Glad that you like the work, FSD. Good that you quickly recognize ‘manna from heaven’ during a pricing trough (i.e., that a $200/month premium is nothing for owning a home compared to renting a townhome; we moved from renting a condo to renting a home, and the rental premium is $1,000/month).
PS, I hate repeating myself, repeatedly; please see Caveat 3 and the first line of my response to you this morning, both above. For the third time: this model predicts the future trough price, only. The predictors for peak prices are different. We’re past the peak. I don’t care about the peak. The peak is ancient history. I’m solely interested in identifying the next trough, though it is years away.
FSD, I agree that the predicted prices are noisy, because the data that the model uses — NODs, employment, and deseasonalized sales — are noisy (i.e., move up and down month to month). Averaging, or buying on a 5%/6% trigger, as you suggest, may be useful.
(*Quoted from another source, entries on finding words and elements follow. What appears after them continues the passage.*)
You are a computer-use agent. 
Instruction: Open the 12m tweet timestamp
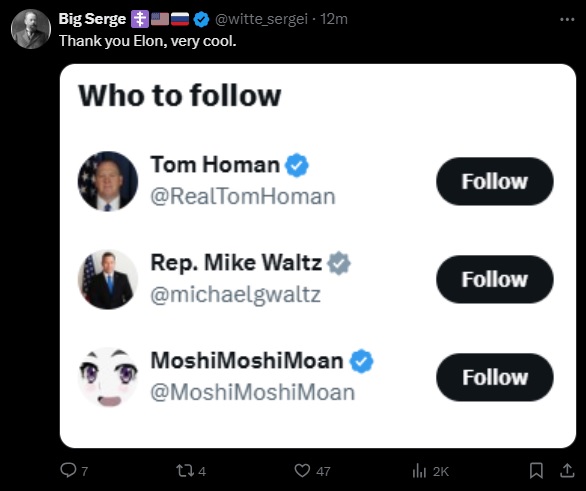pos(334,19)
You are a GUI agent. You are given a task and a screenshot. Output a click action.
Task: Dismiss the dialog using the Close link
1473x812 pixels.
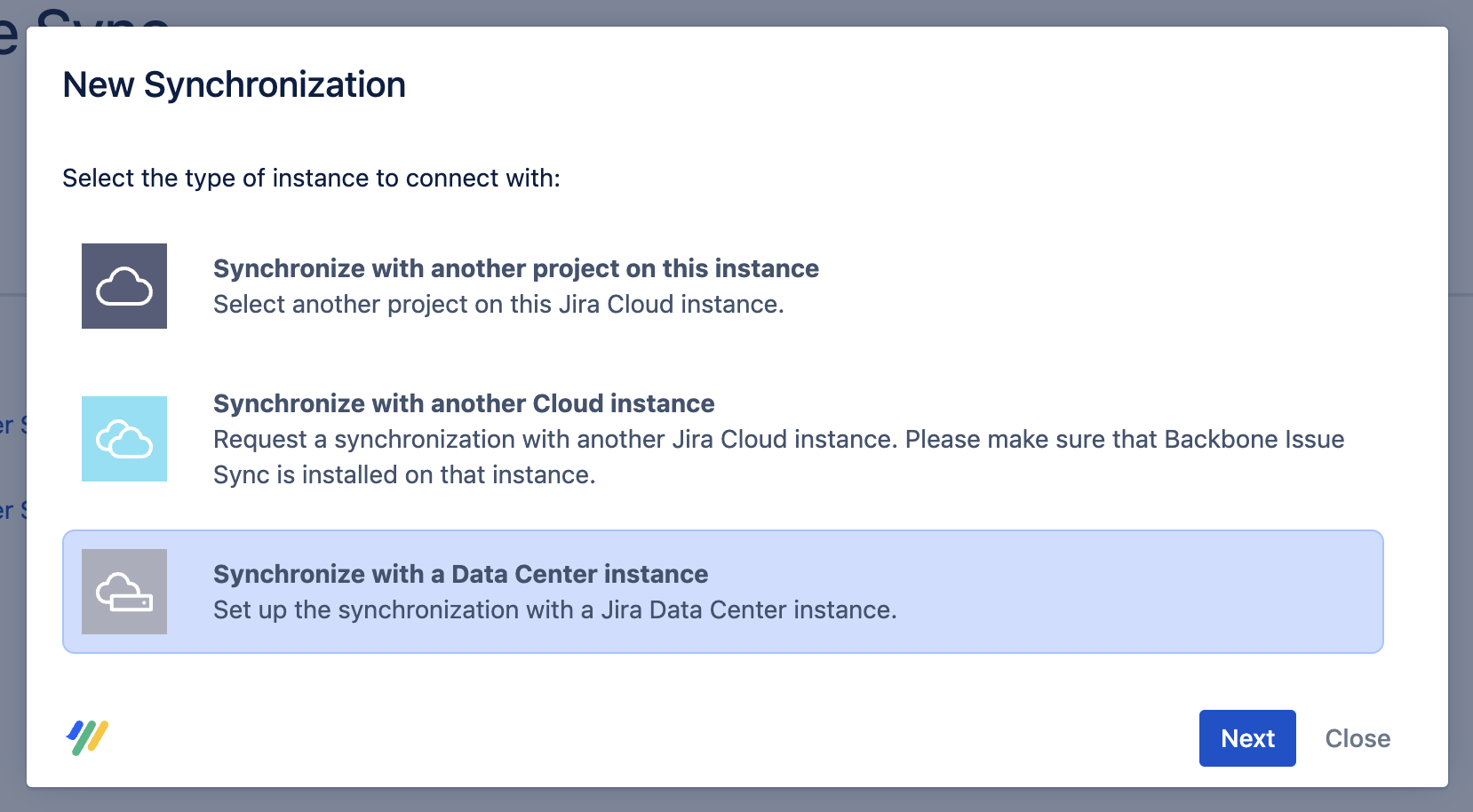coord(1357,738)
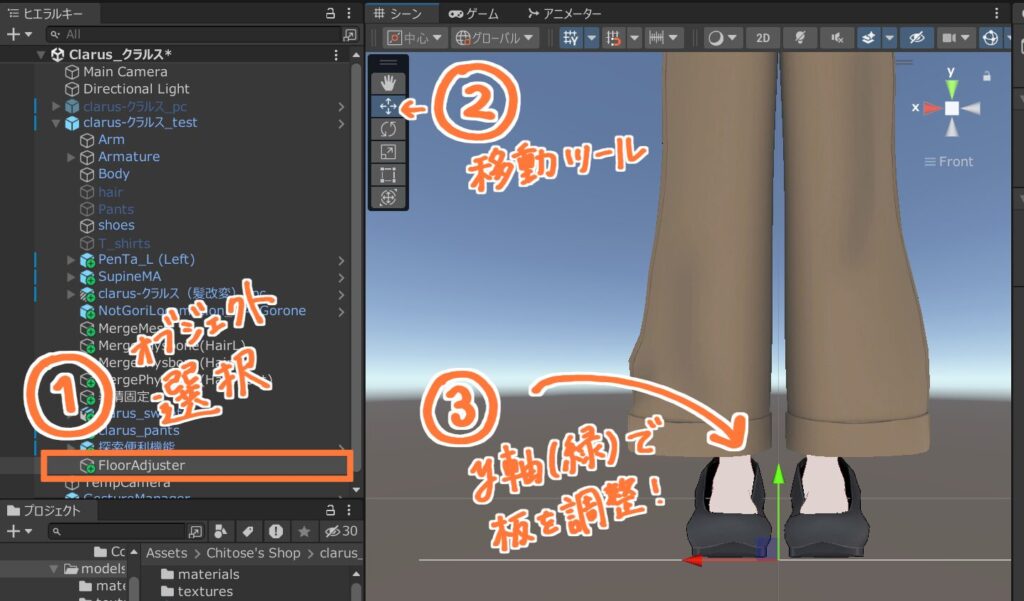Select the combined Transform tool
This screenshot has height=601, width=1024.
coord(388,198)
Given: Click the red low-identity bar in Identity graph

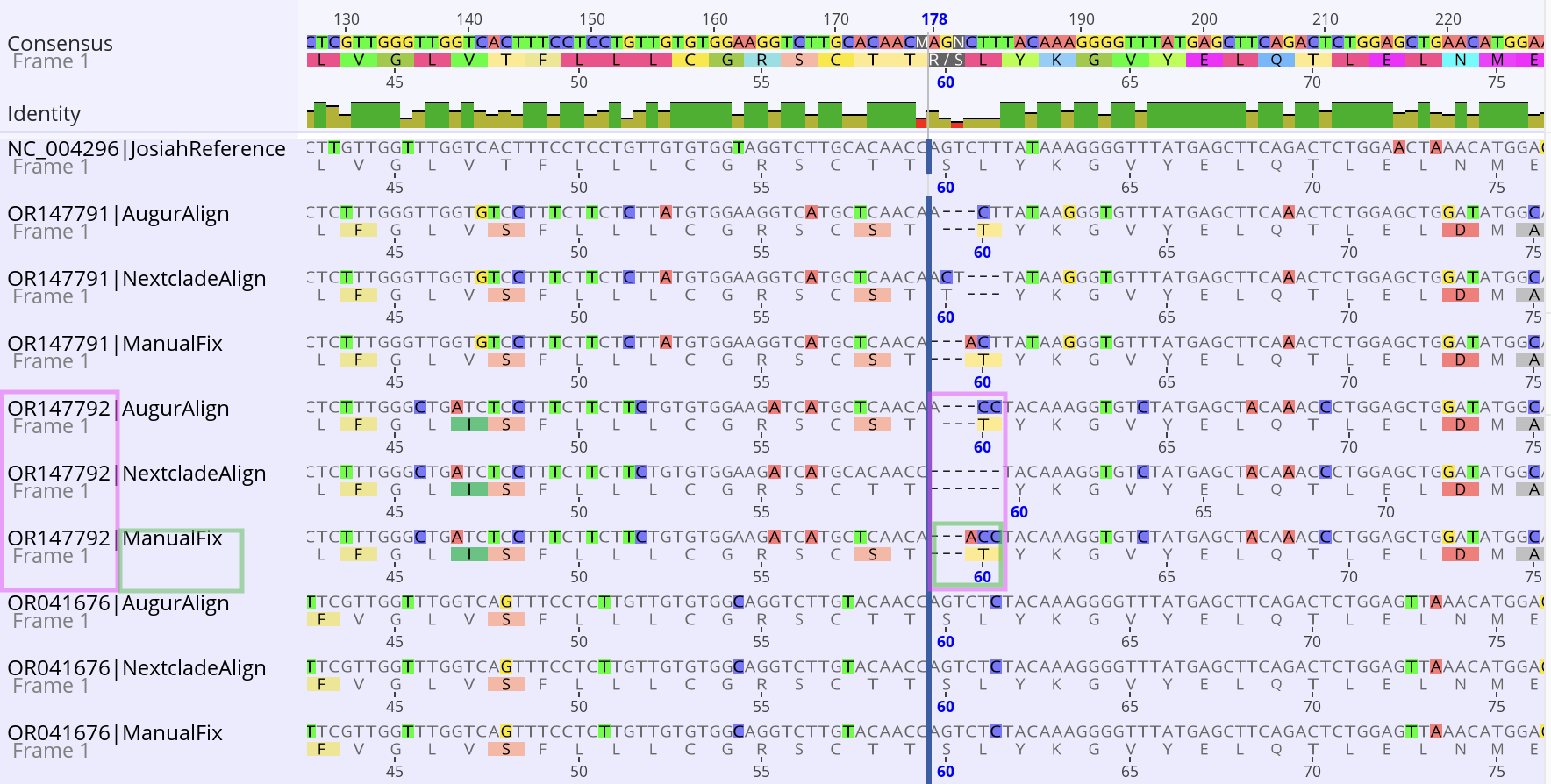Looking at the screenshot, I should pyautogui.click(x=957, y=124).

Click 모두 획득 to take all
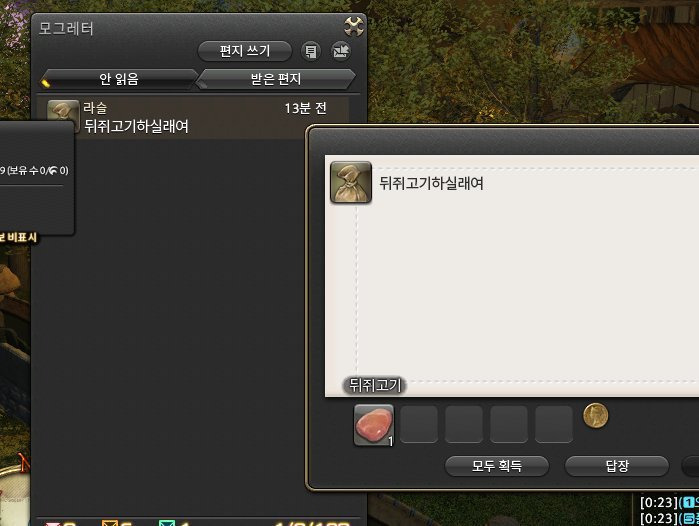[497, 466]
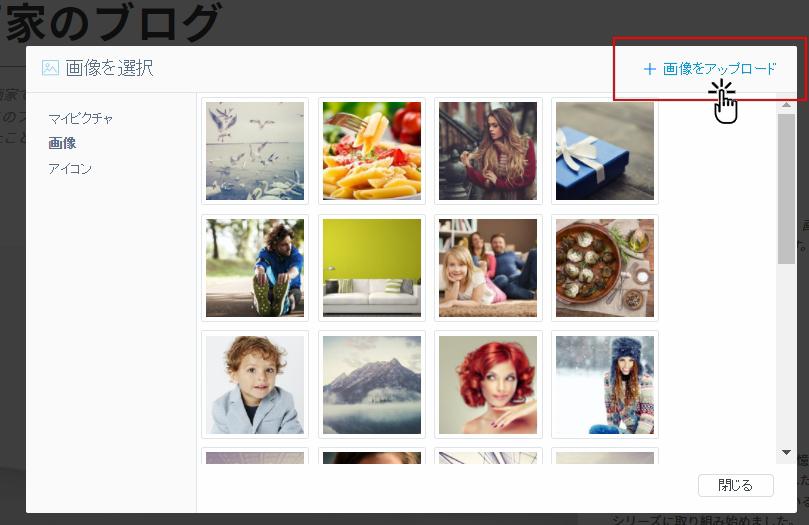Select the seagulls over water thumbnail
The width and height of the screenshot is (809, 525).
[255, 151]
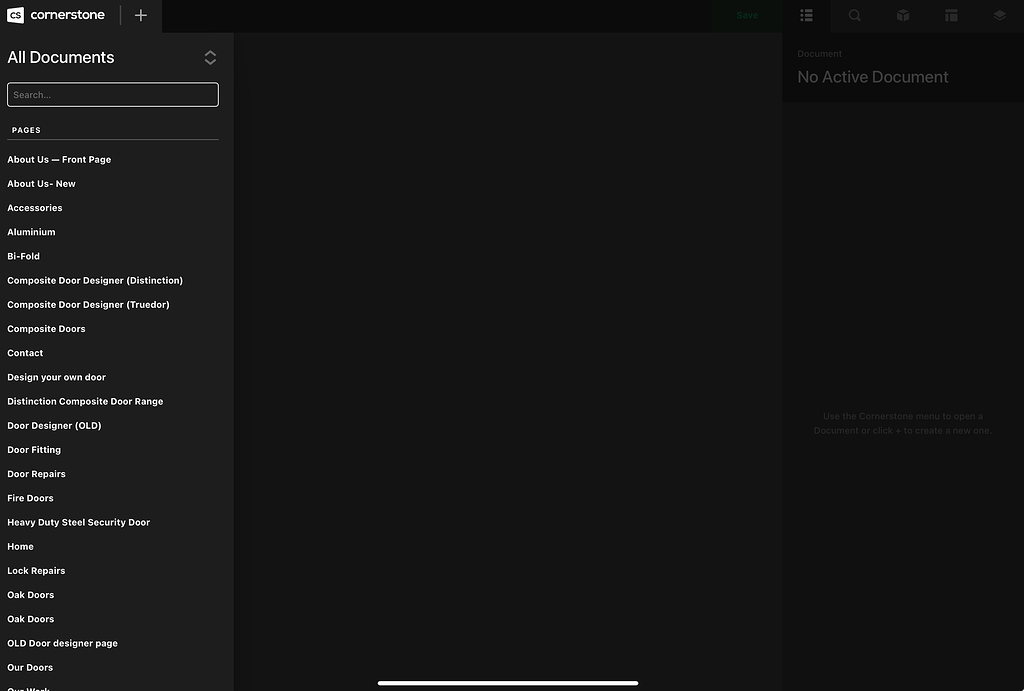Open the elements cube icon

[x=902, y=16]
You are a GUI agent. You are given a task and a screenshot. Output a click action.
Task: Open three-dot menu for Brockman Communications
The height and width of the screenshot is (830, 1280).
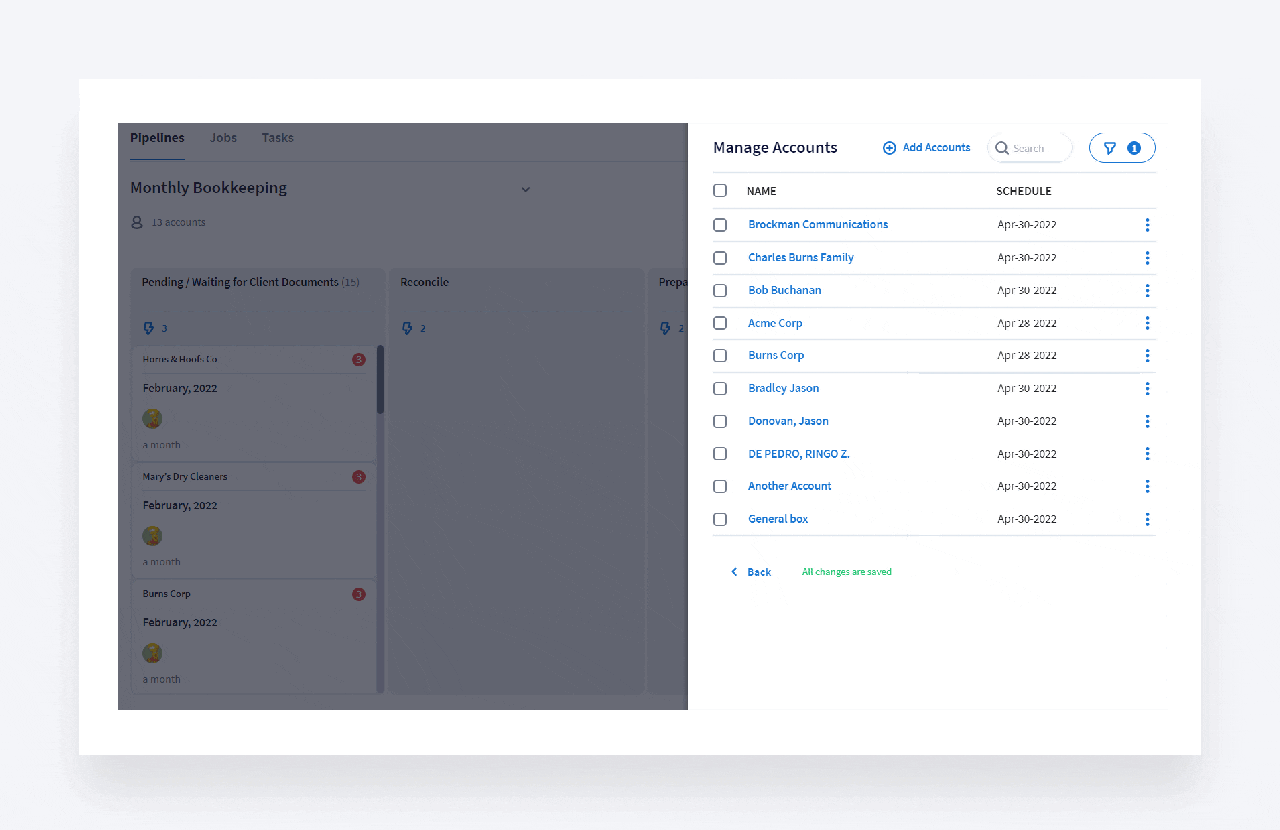[1147, 225]
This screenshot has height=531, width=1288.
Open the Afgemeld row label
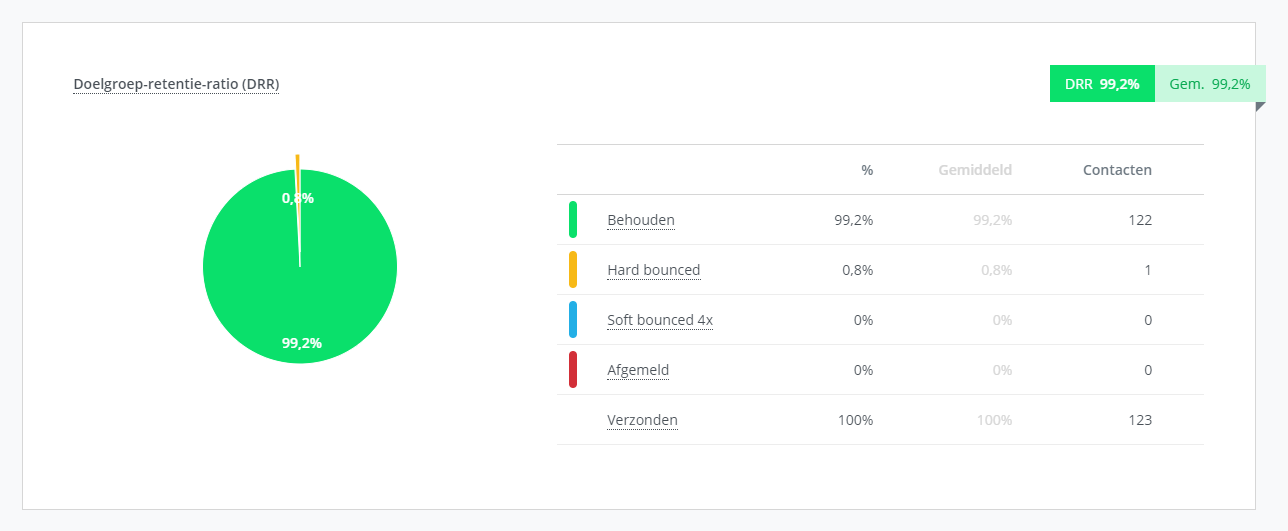[637, 370]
My model shows:
— Predicted trough price occurs in July 1995 at $165K. Actual trough price occurred in December 1995 at $163K.
— 5% above predicted trough price (of $165K) occurs in November 1995 (predicted November price = $173K, actual November price = $167K).
— 6% above predicted trough price (of $165K) occurs in August 1996 (predicted August price = $176K, actual August price = $174K).